=== Section Start ===

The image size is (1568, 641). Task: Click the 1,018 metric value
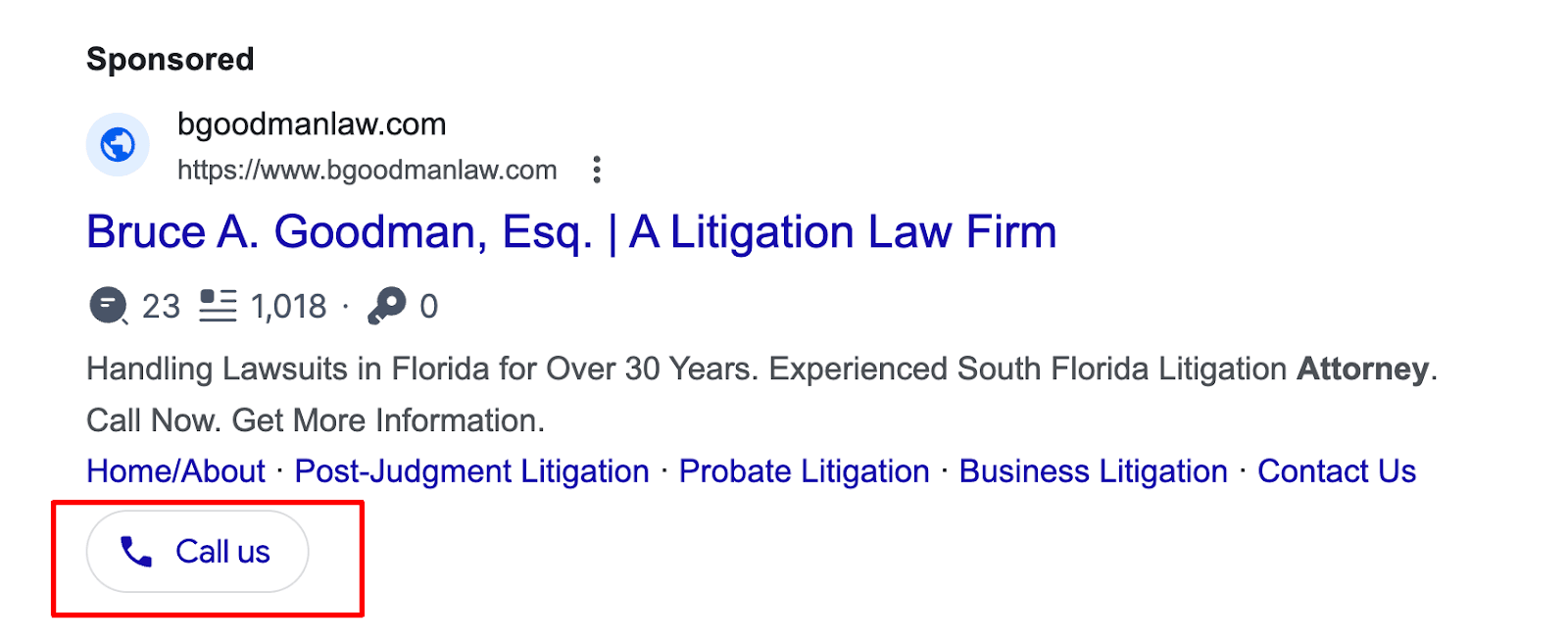point(288,307)
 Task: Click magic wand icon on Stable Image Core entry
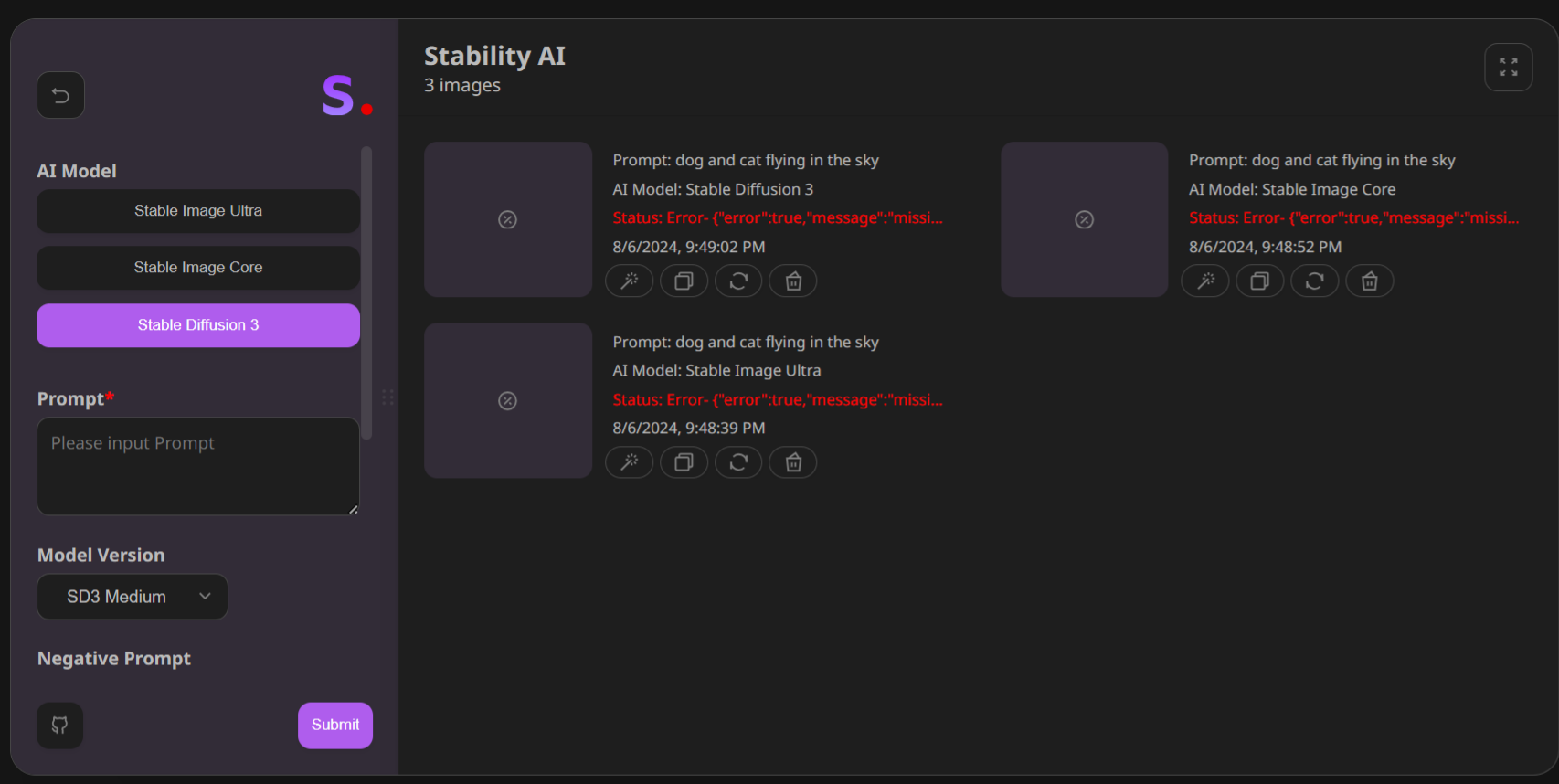1206,281
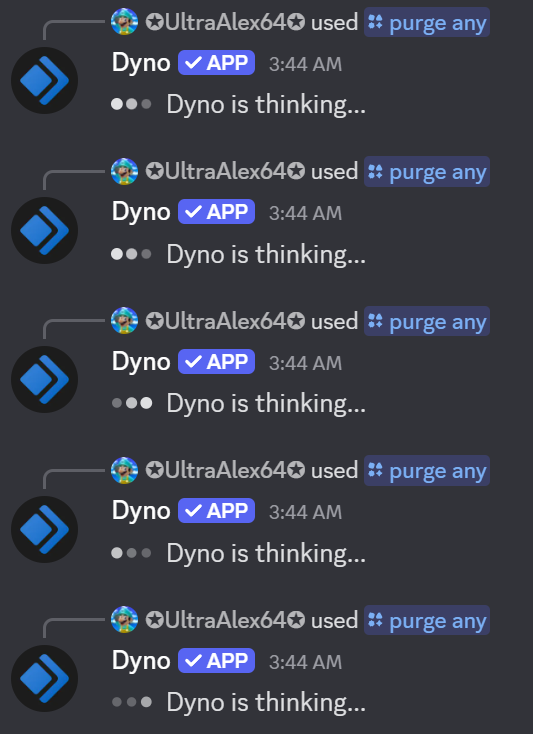533x734 pixels.
Task: Click UltraAlex64 small avatar in last interaction header
Action: 124,619
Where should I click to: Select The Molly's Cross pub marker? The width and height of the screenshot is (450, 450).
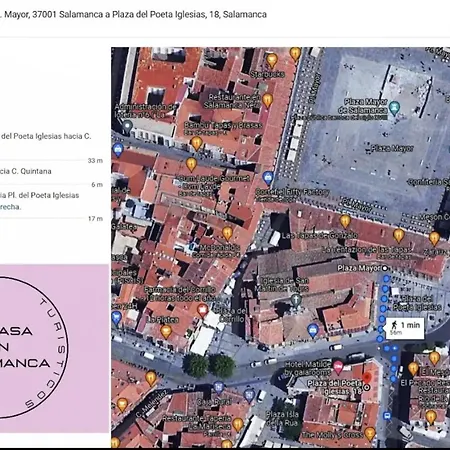pyautogui.click(x=369, y=434)
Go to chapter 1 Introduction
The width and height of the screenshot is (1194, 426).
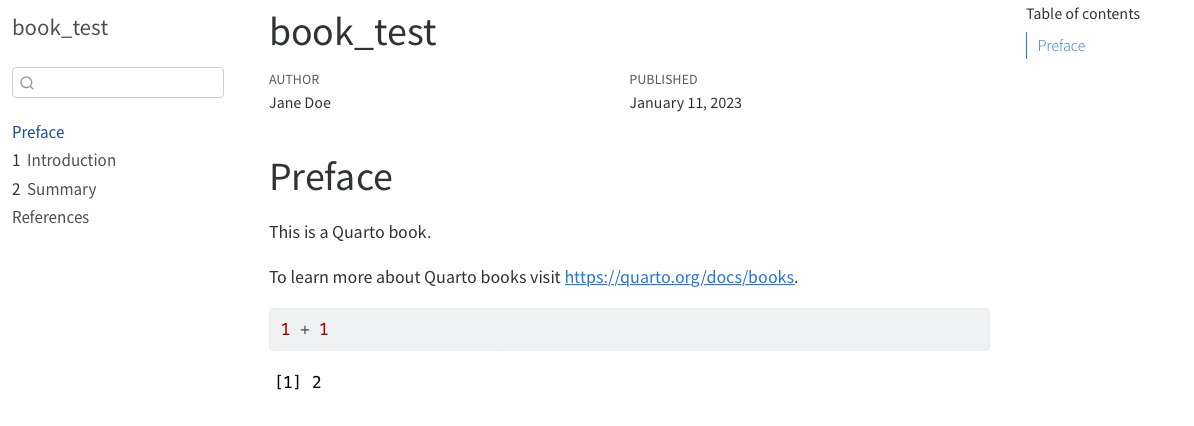pos(64,160)

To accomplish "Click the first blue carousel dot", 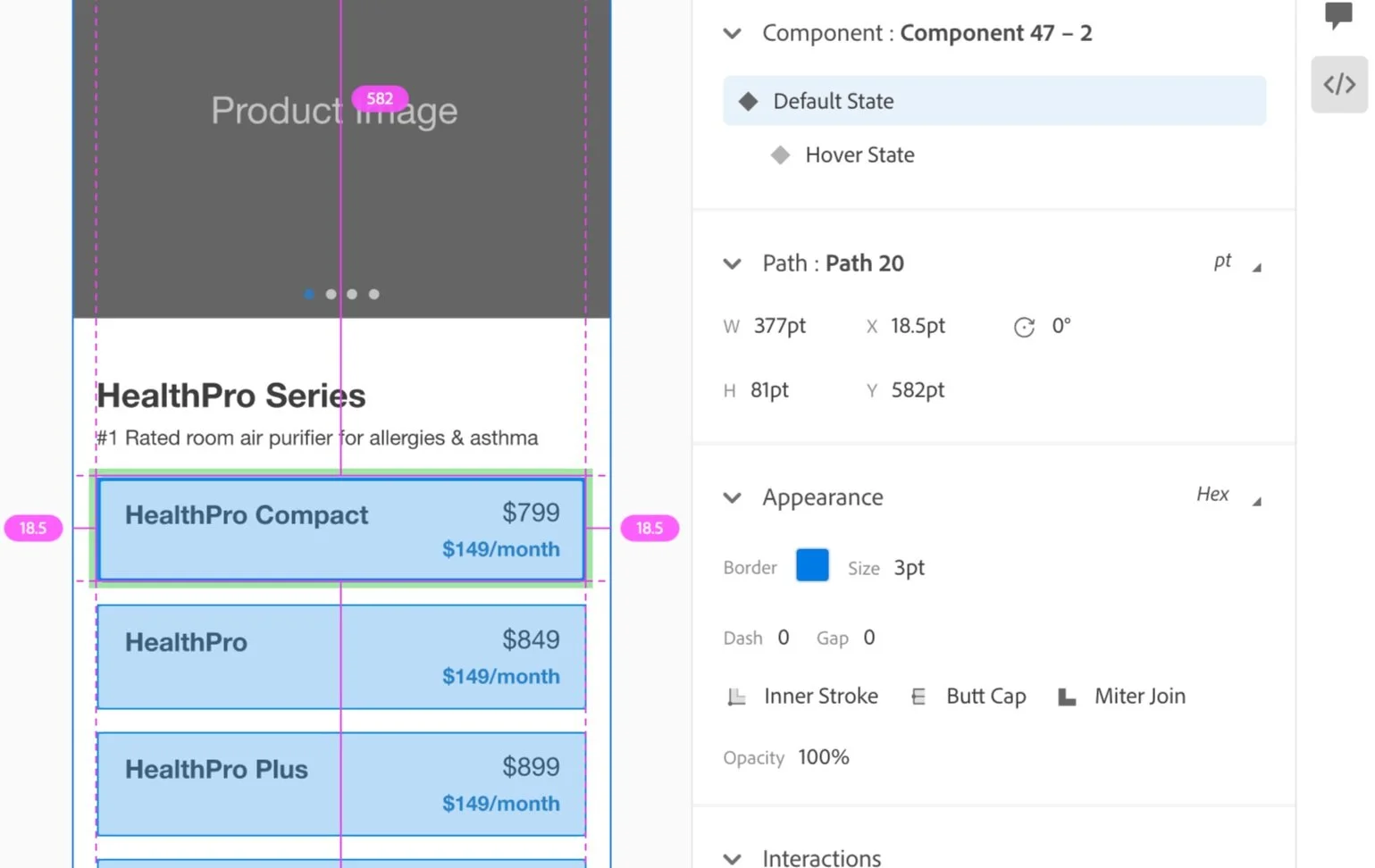I will (x=309, y=294).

=== Section End ===

Needed here is a verbatim copy of the data from the first line through the line with "Go to chapter 1 Introduction", without pictures.

_Result for this task_:
The image size is (1568, 641). Task: Click the 1,018 metric value
point(288,307)
 Task: Click magic wand icon on Stable Image Core entry
1206,281
533x734 pixels.
Task: Click UltraAlex64 small avatar in last interaction header
Action: 124,619
Where should I click to: Select The Molly's Cross pub marker? The width and height of the screenshot is (450, 450).
pyautogui.click(x=369, y=434)
Go to chapter 1 Introduction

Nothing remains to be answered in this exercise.